## Instructions for the task
Your task is to transcribe, word for word, the line containing "Task: Select the Start date 2022-11-17 field" and all lines that follow it to the end of the entries. Leave out the pictures.

╭─ Input records

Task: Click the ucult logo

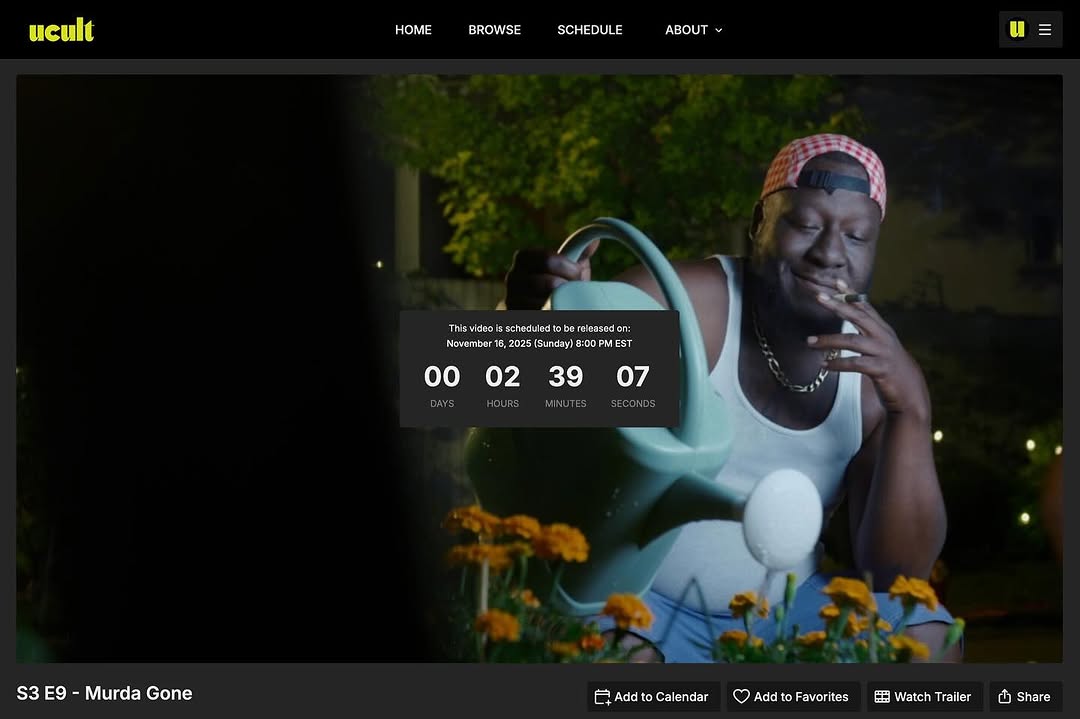Action: [x=61, y=30]
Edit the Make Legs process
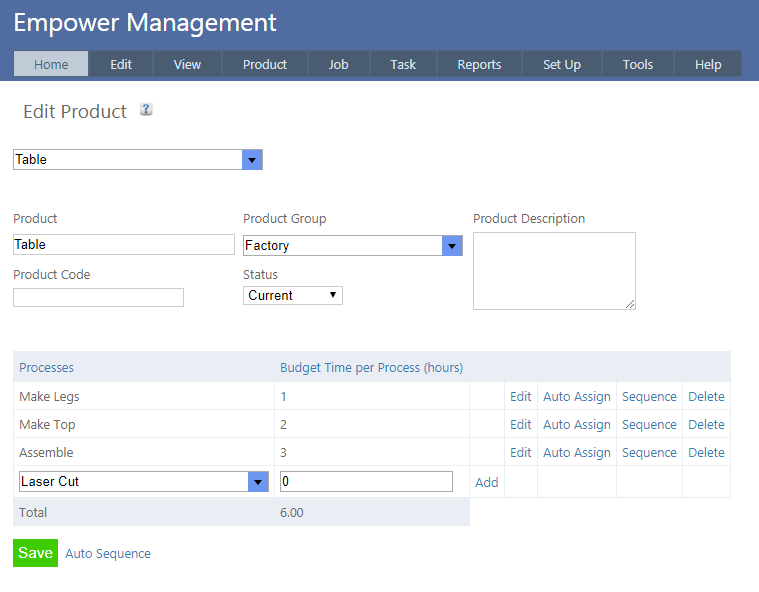The width and height of the screenshot is (759, 592). coord(520,397)
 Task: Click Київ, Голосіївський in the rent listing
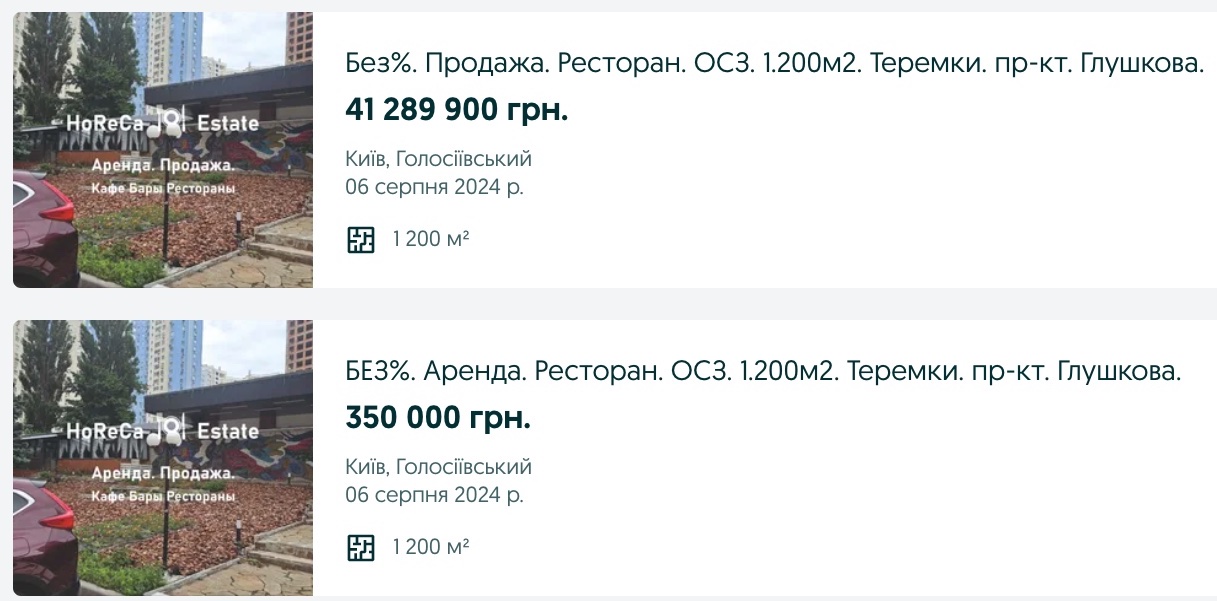(x=438, y=467)
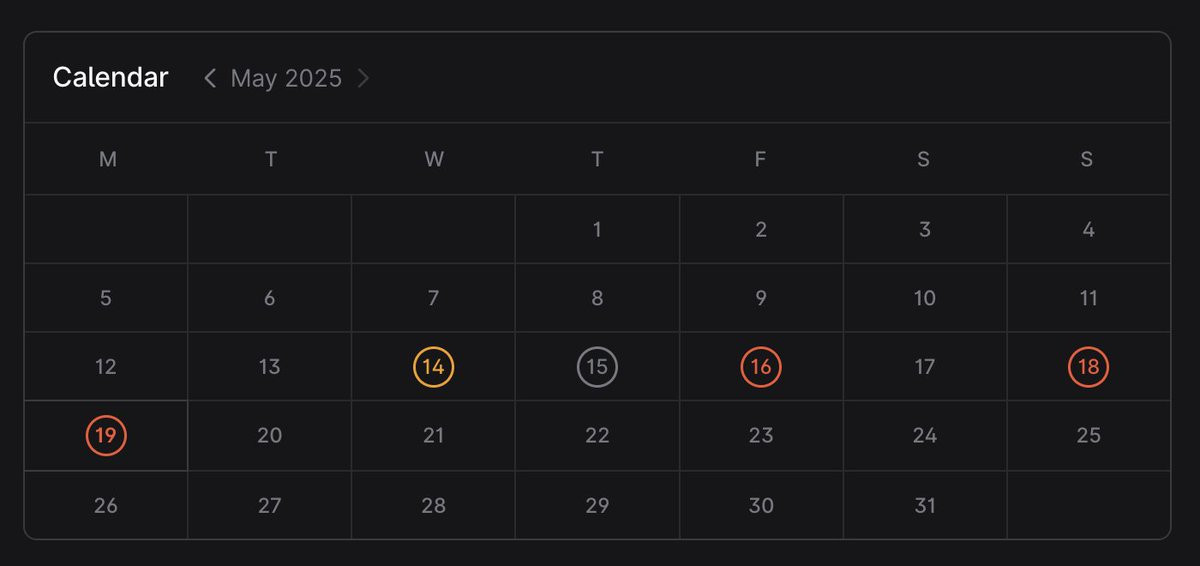Select May 31 in the calendar
The width and height of the screenshot is (1200, 566).
[925, 505]
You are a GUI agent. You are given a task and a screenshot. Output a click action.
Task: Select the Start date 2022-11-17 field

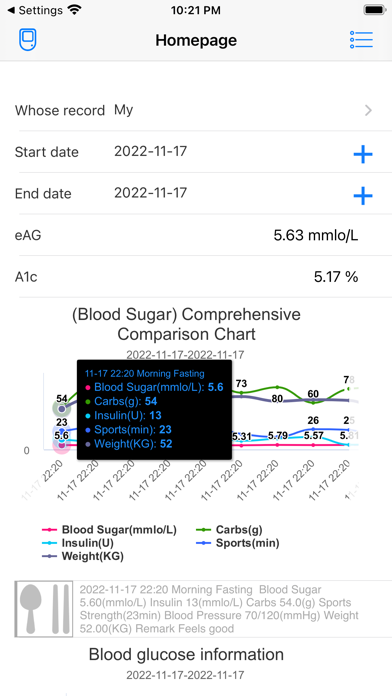point(150,151)
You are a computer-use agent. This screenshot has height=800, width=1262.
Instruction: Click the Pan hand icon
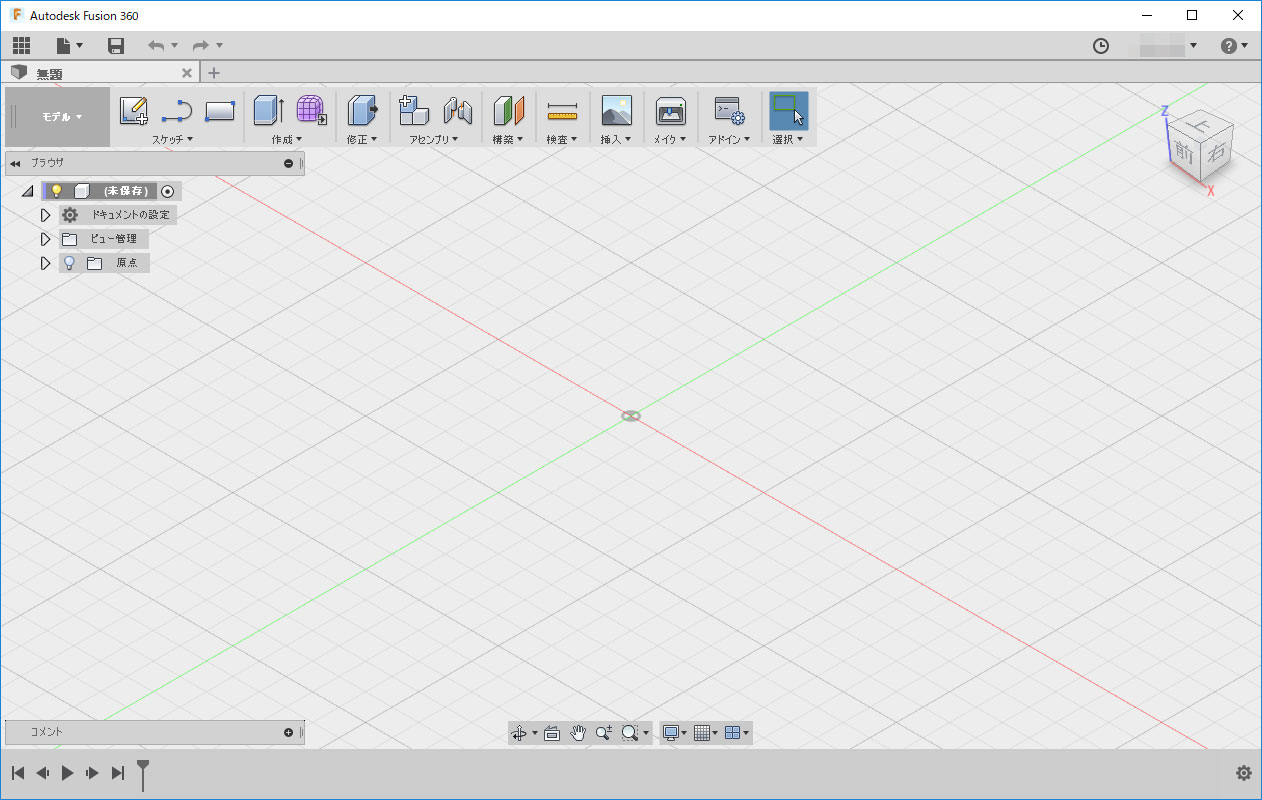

╰─

## Solved exercise
Task: Select the Start date 2022-11-17 field

point(150,151)
You are a computer-use agent. This screenshot has height=800, width=1262.
Instruction: Click the Pan hand icon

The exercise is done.